Home | Manual | Playground

Cake - C23 and Beyond

Last Updated 22/03/2024

This is a work in progress, both design and implementation. Cake source itself is being used to validate the concepts.

Abstract

The objective is to statically check code and prevent bugs, including memory bugs. For this task, the compiler needs information that humans typically gather from the context. For example, names like "destroy" or "init" serve as hints, along with documentation and sometimes the implementation itself.

The compiler doesn't read documentation, nor does it operate in the same way as humans. Instead, a formal means of communication with the compiler is necessary. To facilitate this, new qualifiers have been created, and new methods of communication with the compiler have been established.

In the end, we still have the same language, but with a c_type_system++ version of C. This c_type_system++ can be disabled, and the language remains unmodified.

The creation of these rules follows certain principles, one of which is to default to safety. In cases of uncertainty, the compiler should seek clarification. While C programmers retain the freedom to code as they wish, they must either persuade the compiler or disable analysis in specific code sections. A human factor must be considered to ensure that annotations do not make the work too boring with excessive details.

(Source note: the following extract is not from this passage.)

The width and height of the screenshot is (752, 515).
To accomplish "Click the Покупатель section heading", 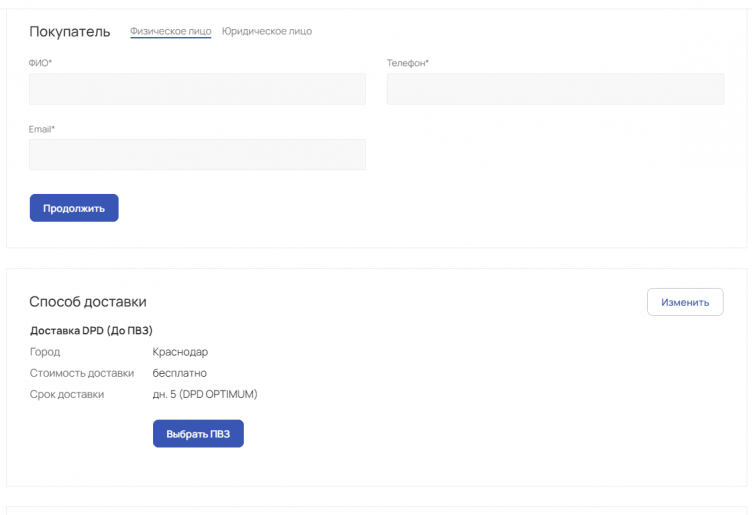I will coord(69,31).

In this regard, selecting defaults that cover the most common cases is crucial.

Concepts

Owner Objects

An owner object is an object referencing another object and managing its lifetime.

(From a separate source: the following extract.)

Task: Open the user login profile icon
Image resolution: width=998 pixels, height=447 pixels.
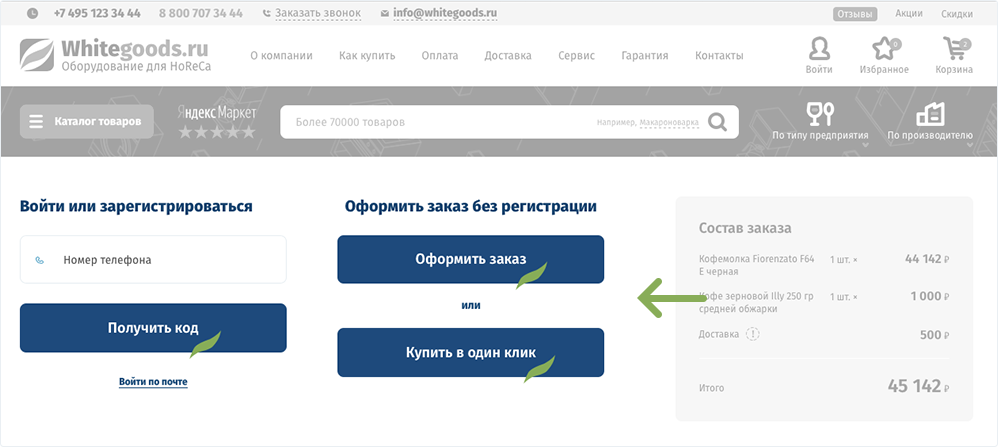Action: tap(818, 49)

The most common type of owner objects are pointers, often referred as owner pointers. An owner pointer is created with the qualifier owner.

Sample - Owner Pointer to FILE

#include <ownership.h>
#include <stdio.h>

int main()
{
  FILE *owner f = fopen("file.txt", "r"); 
  if (f)
    fclose(f);
}

Note: owner is actually a macro declared in ownership as _Owner.

The ownership mechanism has some rules that will be listed gradually throughout the text.

Rule: An owner object is always the unique owner of the referenced object.

Rule: When owner objects are copied the ownership is transfered.

Rule: Before the end of its lifetime, owner objects must move the ownership of the objects they own.

Sample

#include <ownership.h>
#include <stdio.h>

int main()
{
    FILE *owner f = fopen("file.txt", "r");
    FILE *owner f2 = f; /*MOVED*/
    if (f2)
       fclose(f2); /*MOVED*/
}

Invoking a function fclose is analogous to assignment of the argument f2, resulting in the transfer of ownership of f2 to the function parameter.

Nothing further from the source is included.